[SOURCE INFORMATION]
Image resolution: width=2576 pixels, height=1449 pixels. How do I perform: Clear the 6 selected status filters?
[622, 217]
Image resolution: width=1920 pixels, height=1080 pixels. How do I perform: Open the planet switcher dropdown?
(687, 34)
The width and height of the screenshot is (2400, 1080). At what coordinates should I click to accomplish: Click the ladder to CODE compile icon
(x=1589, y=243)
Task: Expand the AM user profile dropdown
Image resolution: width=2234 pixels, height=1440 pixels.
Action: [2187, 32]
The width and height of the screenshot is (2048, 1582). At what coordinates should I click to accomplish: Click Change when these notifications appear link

[ABOUT THIS TASK] Each record above has to be retyped exactly, with nothing left out.

[TASK ANSWER]
Image resolution: width=2576 pixels, height=1449 pixels. How do I perform: Clear the 6 selected status filters?
[622, 217]
Image resolution: width=1920 pixels, height=1080 pixels. How do I perform: Open the planet switcher dropdown?
(687, 34)
The width and height of the screenshot is (2400, 1080). At what coordinates should I click to accomplish: Click the ladder to CODE compile icon
(x=1589, y=243)
Task: Expand the AM user profile dropdown
Image resolution: width=2234 pixels, height=1440 pixels.
Action: [2187, 32]
The width and height of the screenshot is (2048, 1582). At what coordinates should I click to accomplish: Click Change when these notifications appear link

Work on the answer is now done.